Having done quite a bit of study on that, I thought I would take on the challenge. Here is how and why a central bank-financed UBI can work without eroding the dollar.
In a Debt-Based System, the Consumer Economy Is Chronically Short of Money.
First, some basics of modern money. We do not have a fixed and stable money system. We have a credit system, in which money is created and destroyed by banks every day. Money is created as a deposit when the bank makes a loan and is extinguished when the loan is repaid, as explained in detail by the Bank of England here. When fewer loans are being created than are being repaid, the money supply shrinks, a phenomenon called "debt deflation." Deflation then triggers recession and depression. The term "helicopter money" was coined to describe the cure for that much-feared syndrome. Economist Milton Friedman said it was easy to cure a deflation: just print money and rain it down from helicopters on the people.
Our money supply is in a chronic state of deflation, due to the way money comes into existence. Banks create the principal but not the interest needed to repay their loans, so more money is always owed back than was created in the original loans. Thus, debt always grows faster than the money supply, as can be seen in this chart from WorkableEconomics.com:
When the debt burden grow so large that borrowers cannot take on more, they pay down old loans without taking out new ones and the money supply shrinks or deflates.
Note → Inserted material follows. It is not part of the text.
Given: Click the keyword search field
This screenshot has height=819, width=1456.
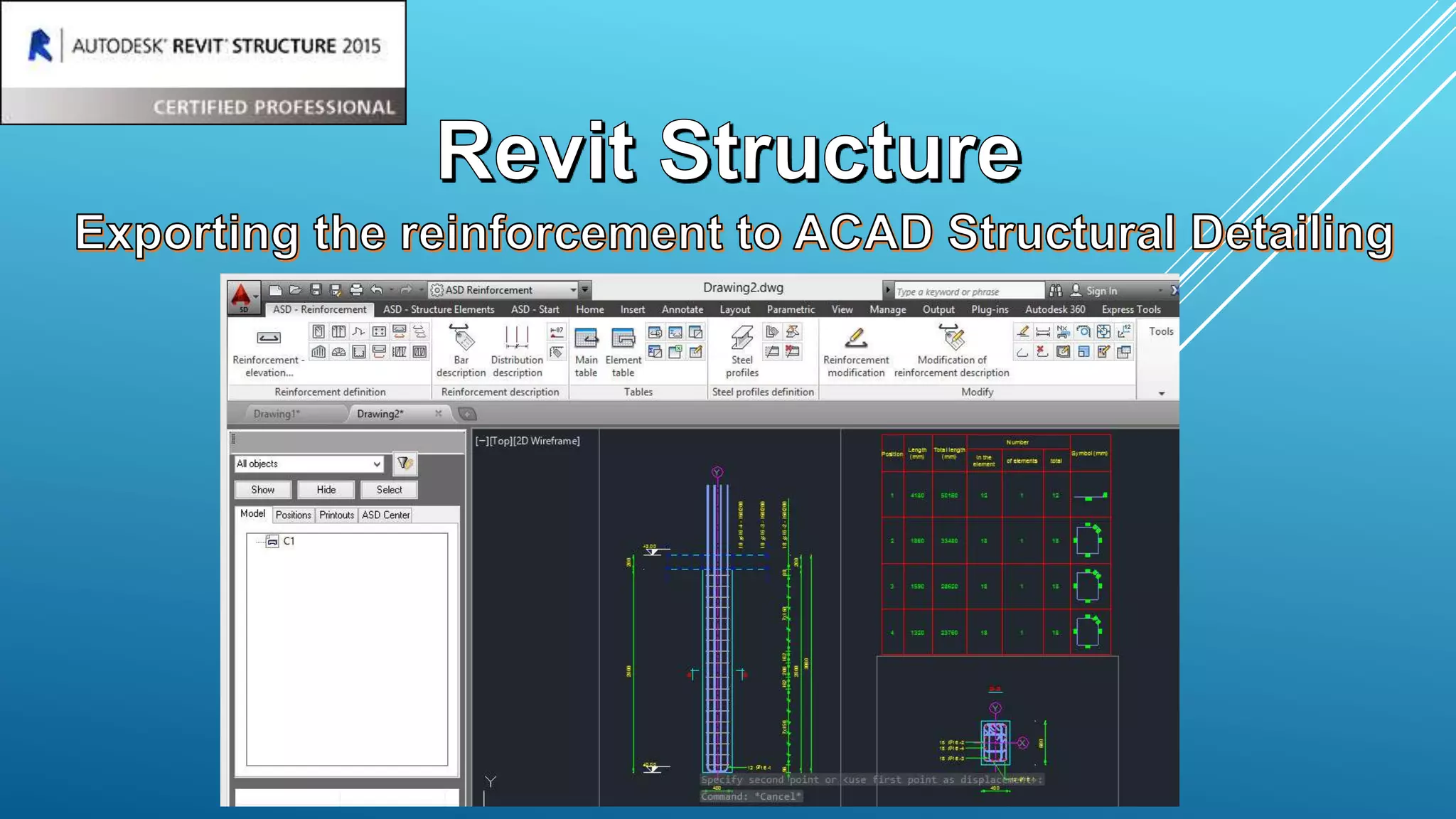Looking at the screenshot, I should point(967,291).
Critics of this "debt virus" theory say the gap between debt and the money available to repay can be filled through the "velocity of money." Debts are repaid over time, and if the payments received collectively by the lenders are spent back into the economy, they are collectively available to the debtors to pay their next monthly balances. (See a fuller explanation here.) The flaw in this argument is that money created as a loan is extinguished on repayment and is not available to be spent back into the economy. Repayment zeros out the debit by which it was created, and the money just disappears.
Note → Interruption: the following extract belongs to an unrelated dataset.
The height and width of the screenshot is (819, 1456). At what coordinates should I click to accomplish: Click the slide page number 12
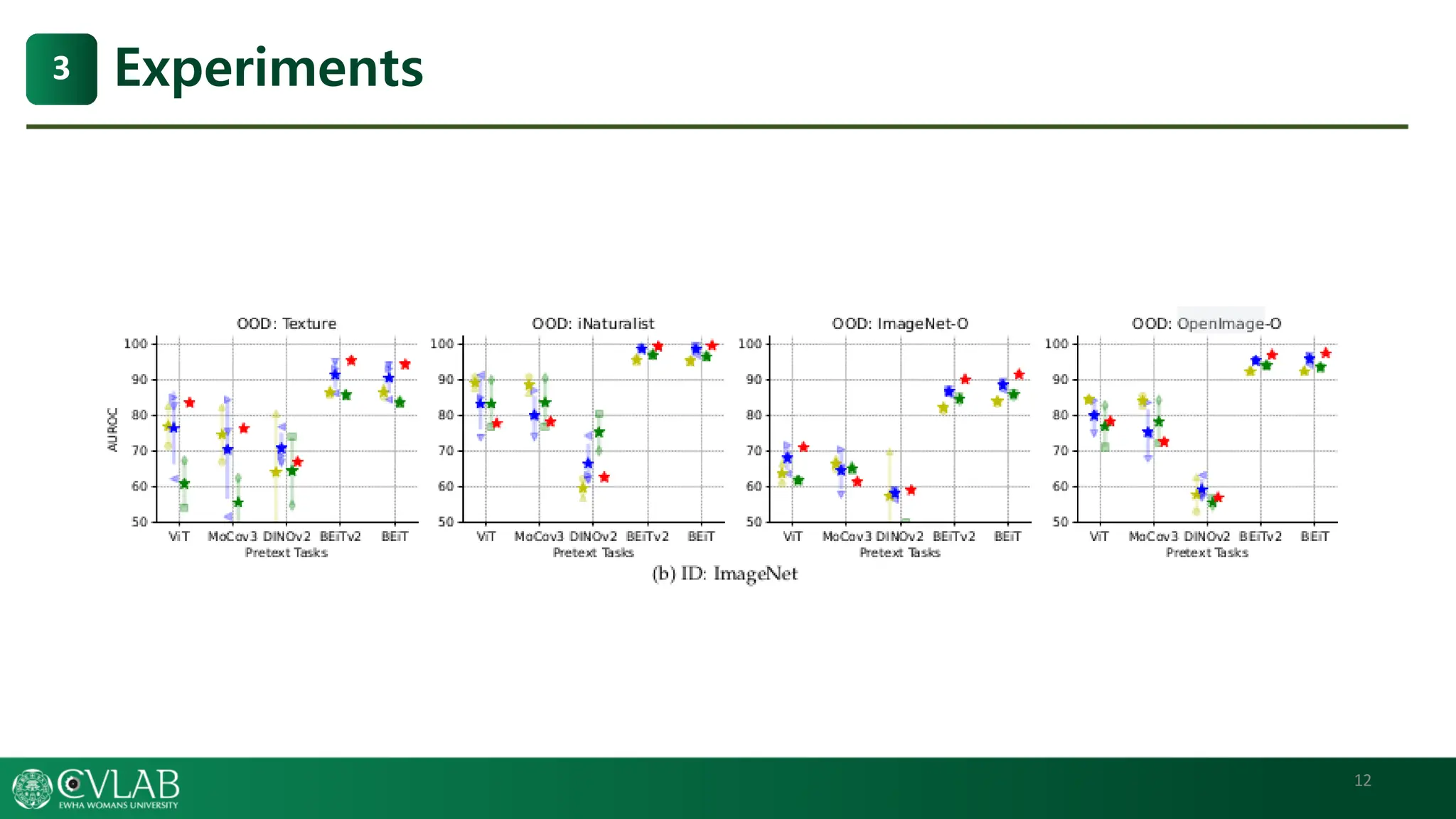pos(1362,781)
Another problem with the "velocity of money" argument is that lenders don't typically spend their profits back into the consumer economy. In fact, we have two economies -- the consumer/producer economy where goods and services are produced and traded, and the financialized economy where money chases "yields" without producing new goods and services. The financialized economy is essentially a parasite on the real economy, and it now contains most of the money in the system. In an unwritten policy called the "Fed put," the central bank routinely manipulates the money supply to prop up financial markets. That means corporate owners and investors can make more and faster money in the financialized economy than by investing in workers and equipment. Bankers, investors and other "savers" put their money in stocks and bonds, hide it in offshore tax havens, send it abroad, or just keep it in cash. At the end of 2018, US corporations were sitting on $1.7 trillion in cash, and 70% of $100 bills were held overseas.
Meanwhile the producer/consumer economy is left with insufficient investment and insufficient demand. According to a July 2017 paper from the Roosevelt Institute called "What Recovery? The Case for Continued Expansionary Policy at the Fed":
"GDP remains well below both the long-run trend and the level predicted by forecasters a decade ago. In 2016, real per capita GDP was 10% below the Congressional Budget Office's (CBO) 2006 forecast, and shows no signs of returning to the predicted level."
The report showed that the most likely explanation for this lackluster growth was inadequate demand. Wages were stagnant; and before producers would produce, they needed customers knocking on their doors.